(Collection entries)

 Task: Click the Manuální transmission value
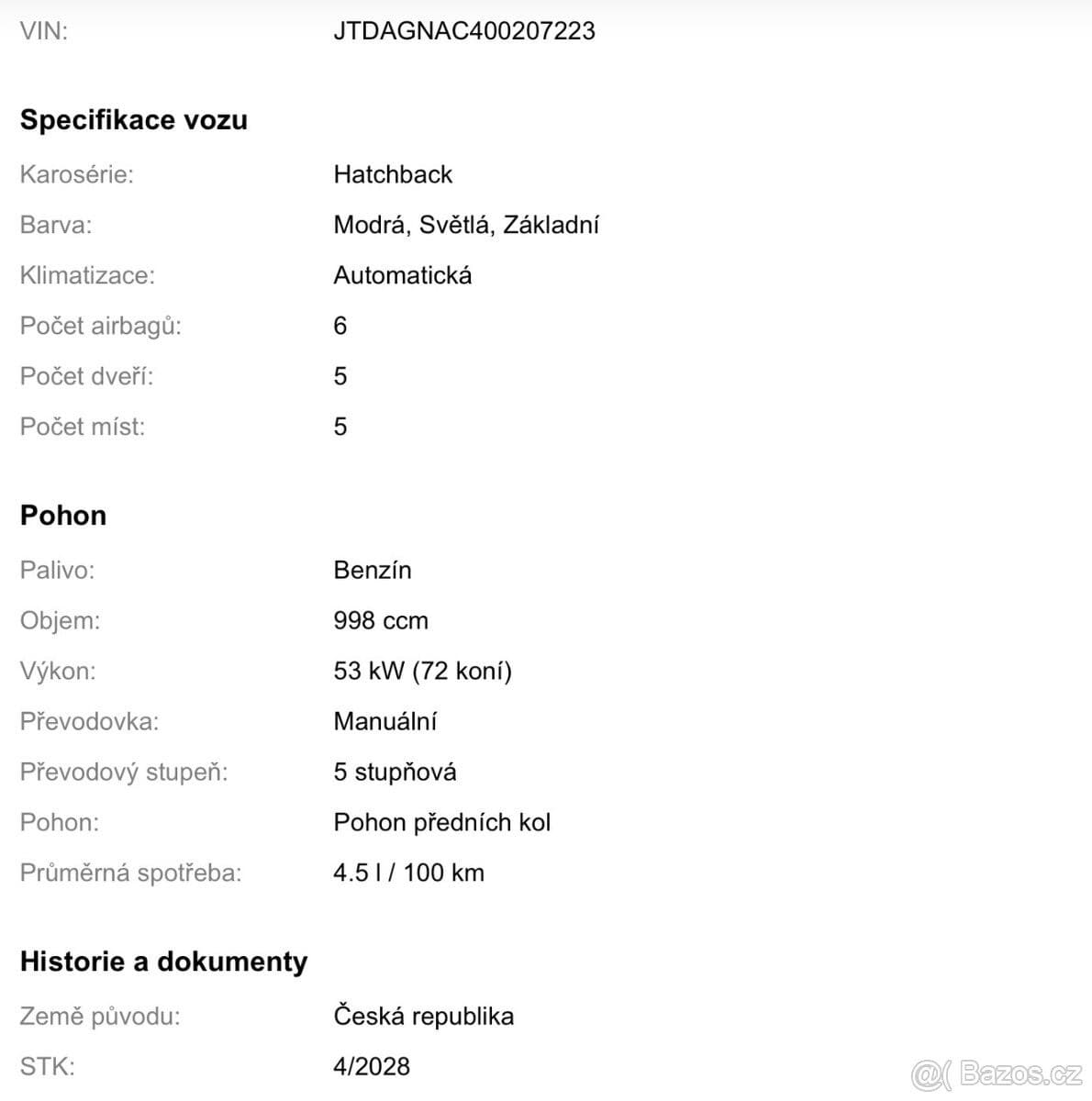(x=385, y=721)
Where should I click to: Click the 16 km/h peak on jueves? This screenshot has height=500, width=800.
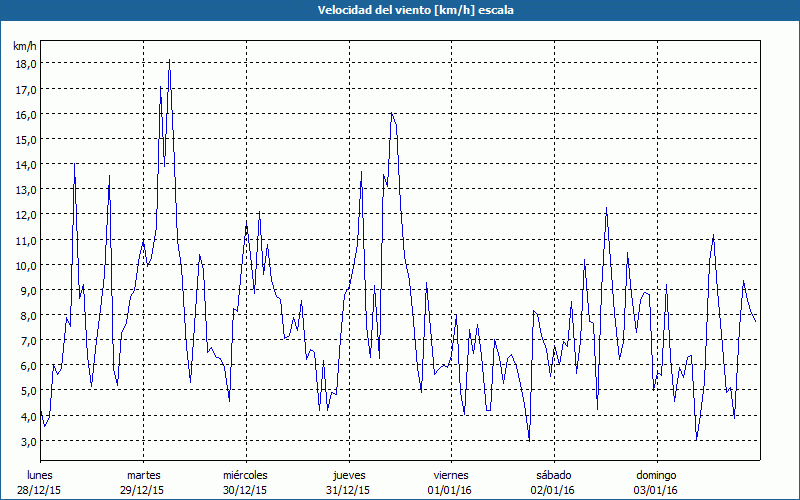click(391, 114)
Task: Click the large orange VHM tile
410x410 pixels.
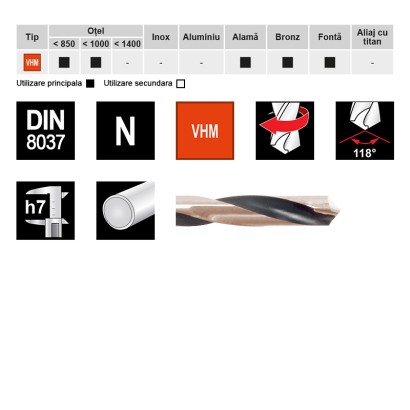Action: [205, 131]
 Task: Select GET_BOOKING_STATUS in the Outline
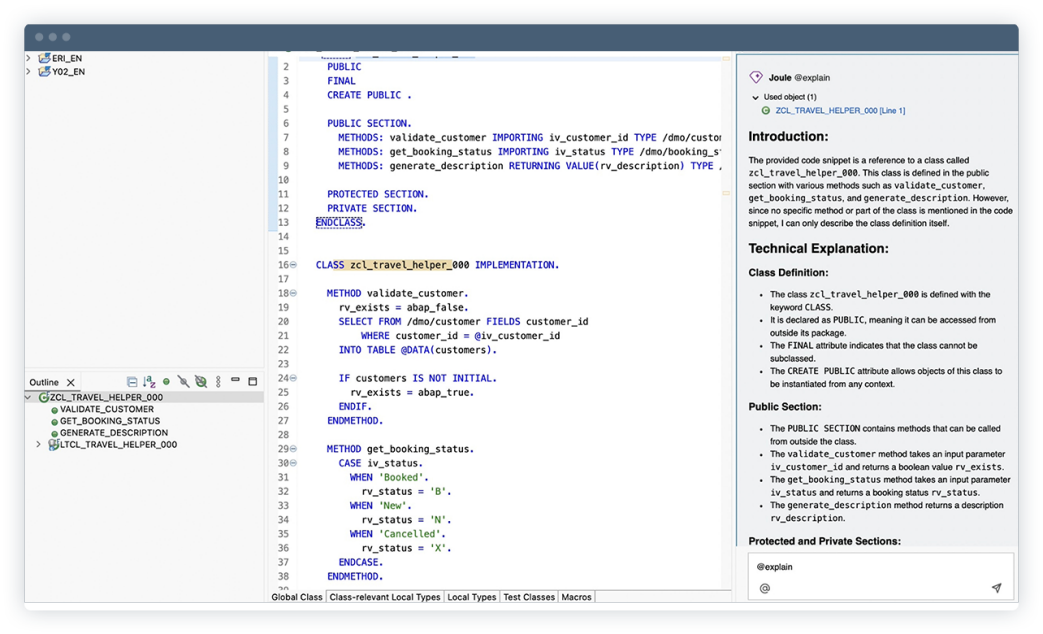tap(110, 420)
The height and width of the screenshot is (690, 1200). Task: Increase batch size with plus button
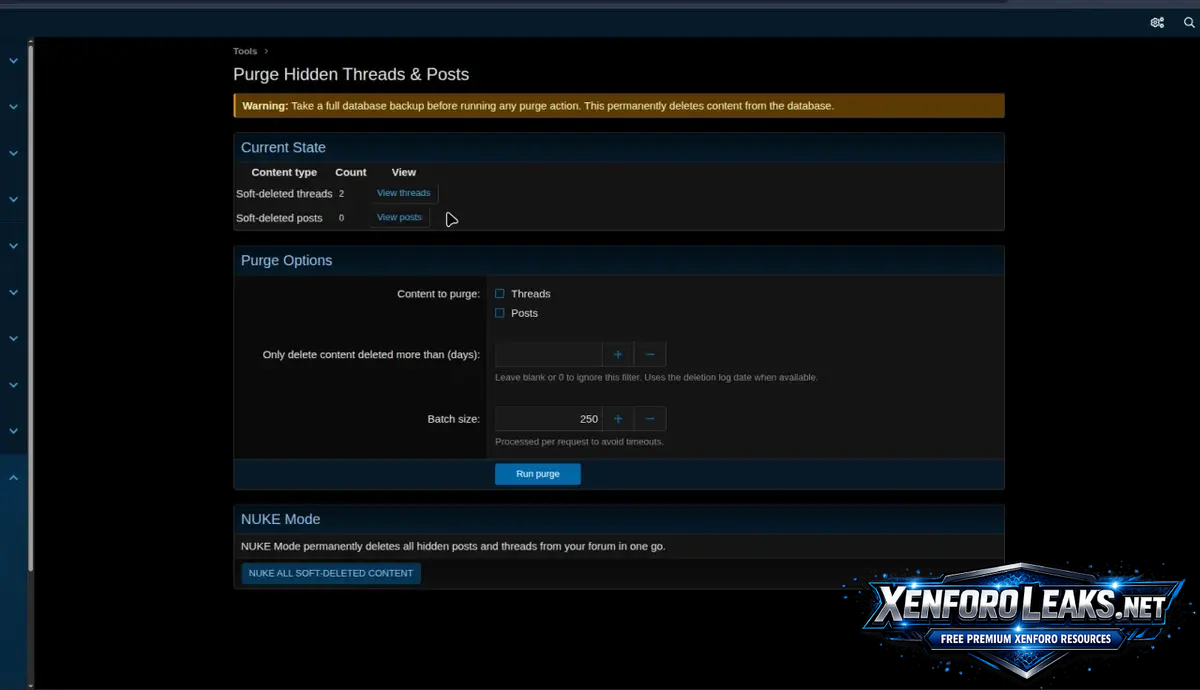[x=618, y=419]
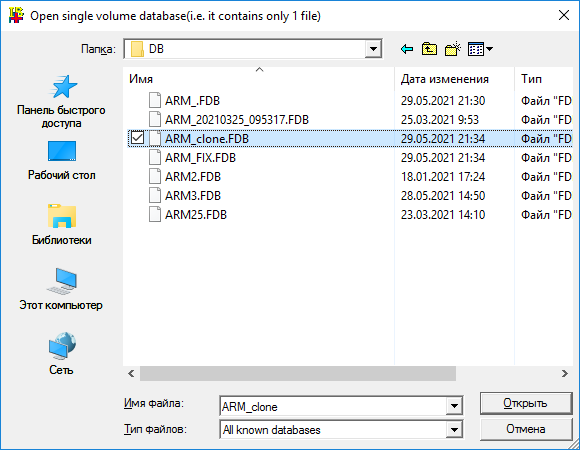
Task: Uncheck the ARM_clone.FDB checkbox
Action: (x=137, y=138)
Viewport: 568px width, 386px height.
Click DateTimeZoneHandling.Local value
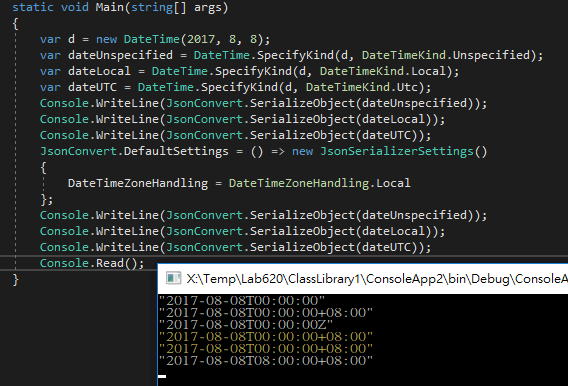pyautogui.click(x=320, y=183)
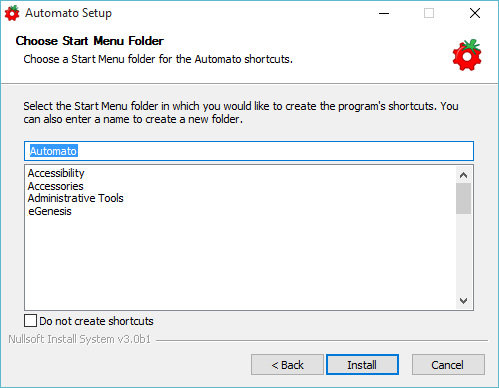Click the Automato folder name input field
Viewport: 499px width, 388px height.
(249, 151)
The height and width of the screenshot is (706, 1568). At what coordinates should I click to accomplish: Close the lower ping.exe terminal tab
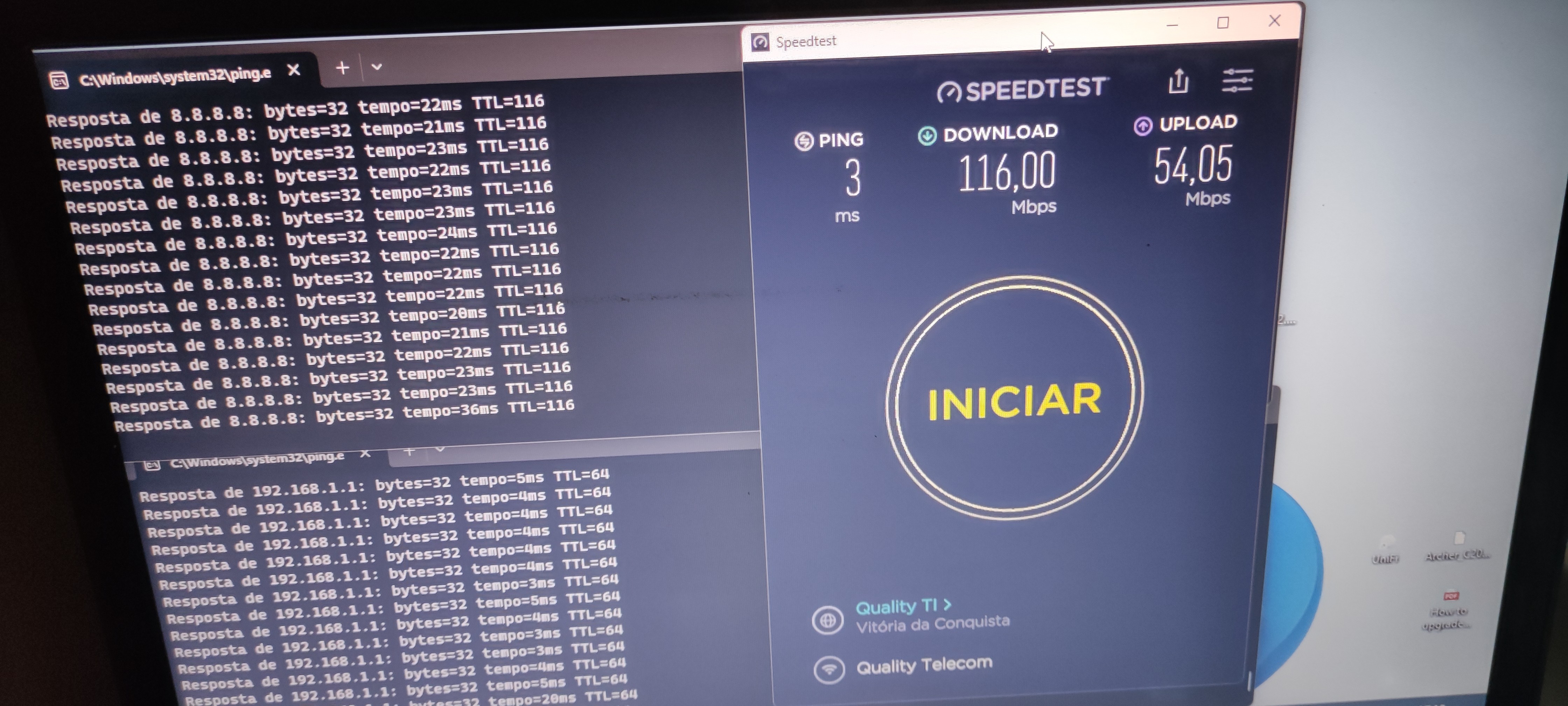[365, 453]
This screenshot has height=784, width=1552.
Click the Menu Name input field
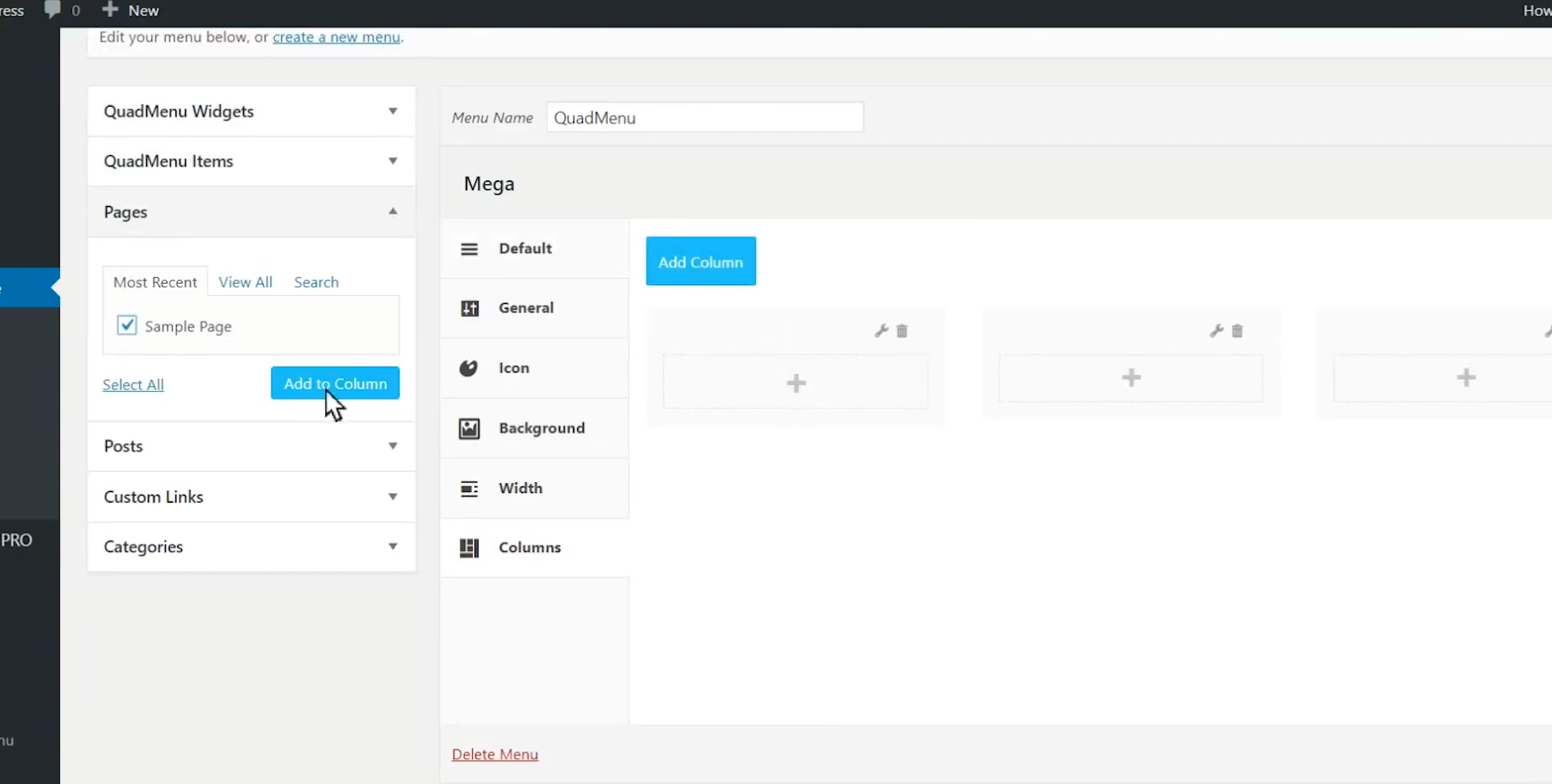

◆ Exercise aim ◆
Convert every line of the listing above into a JSON list of strings, one string per line, omitting blank lines and leaving out the pictures.

◆ Finished answer ◆
[
  " Task: Click the Manuální transmission value",
  "(x=385, y=721)",
  "Where should I click to: Click the 16 km/h peak on jueves? This screenshot has height=500, width=800.",
  "click(391, 114)",
  "Task: Click the large orange VHM tile",
  "410x410 pixels.",
  "Action: [205, 131]",
  " Task: Select GET_BOOKING_STATUS in the Outline",
  "tap(110, 420)",
  "The height and width of the screenshot is (690, 1200). Task: Increase batch size with plus button",
  "[x=618, y=419]",
  "Task: Uncheck the ARM_clone.FDB checkbox",
  "Action: (x=137, y=138)",
  "Viewport: 568px width, 386px height.",
  "Click DateTimeZoneHandling.Local value",
  "pyautogui.click(x=320, y=183)",
  "Click the Automato folder name input field",
  "Viewport: 499px width, 388px height.",
  "(249, 151)",
  "The height and width of the screenshot is (706, 1568). At what coordinates should I click to accomplish: Close the lower ping.exe terminal tab",
  "[365, 453]",
  "This screenshot has height=784, width=1552.",
  "Click the Menu Name input field"
]